L’iniziativa coincide con l’ascesa dell’Arabia Saudita come attore emergente nel settore dei minerali critici. Nell’ambito di Vision 2030, il Regno ha accelerato la fase di esplorazione e ha incrementato il valore stimato delle proprie risorse da 1,3 a 2,5 trilioni di dollari negli ultimi anni. L’obiettivo dichiarato è diventare uno dei primi sette Paesi al mondo nella capacità di trasformazione mineraria entro il 2030. Le condizioni strutturali sono favorevoli: costi energetici tra i più bassi al mondo, un quadro regolatorio rapido che consente il rilascio delle licenze in tempi incomparabilmente più brevi rispetto agli Stati Uniti, e una collocazione geografica che rende Riyadh il potenziale hub di trattamento più vicino ai principali Paesi africani che stanno aumentando gli investimenti nelle terre rare. Questa combinazione potrebbe consentire all’Arabia Saudita di diventare un centro di lavorazione non solo delle proprie risorse ma anche di feedstock provenienti da Paesi alleati, contribuendo alla creazione di filiere non dipendenti dalla Cina.

La cooperazione sulle terre rare si intreccia inoltre con l’avanzamento dei negoziati tra Washington e Riyadh nel settore nucleare civile. Le principali aree saudite ricche di terre rare si sovrappongono infatti a giacimenti di uranio, come nel caso di Jabal Sayid, che contiene circa 31.000 tonnellate. L’accordo sul nucleare civile, ora accompagnato dalla prospettiva di un futuro accordo 123, definisce il quadro attraverso cui gli Stati Uniti diventerebbero partner preferenziale della transizione energetica saudita, riducendo al tempo stesso la propria dipendenza dal combustibile nucleare russo. La combinazione di uranio e terre rare rende il comparto minerario saudita un tassello strategico sia per la sicurezza energetica americana sia per gli obiettivi di autonomia industriale del Regno.

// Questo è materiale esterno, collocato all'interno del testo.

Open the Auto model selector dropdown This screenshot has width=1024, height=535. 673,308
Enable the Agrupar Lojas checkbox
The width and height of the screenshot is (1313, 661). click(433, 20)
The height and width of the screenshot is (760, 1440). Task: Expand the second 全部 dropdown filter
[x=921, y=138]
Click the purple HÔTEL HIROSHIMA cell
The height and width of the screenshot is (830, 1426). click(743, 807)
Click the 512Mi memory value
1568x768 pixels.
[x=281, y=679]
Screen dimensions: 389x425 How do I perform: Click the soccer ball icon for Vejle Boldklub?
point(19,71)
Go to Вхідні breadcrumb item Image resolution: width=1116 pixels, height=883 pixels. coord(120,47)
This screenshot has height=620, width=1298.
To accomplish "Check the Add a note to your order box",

Su questo sfondo, la relazione tra Stati Uniti e Arabia Saudita entra in una nuova fase. La logica storica petrolio-per-sicurezza lascia spazio a un paradigma in cui minerali critici, capacità di raffinazione e tecnologie avanzate diventano l’asse di un riallineamento strategico che guarda oltre l’energia fossile. La raffineria di terre rare si inserisce esattamente in questa traiettoria: un progetto industriale ad alta densità geopolitica che consolida l’interdipendenza tra Washington e Riyadh nelle filiere cruciali del prossimo decennio.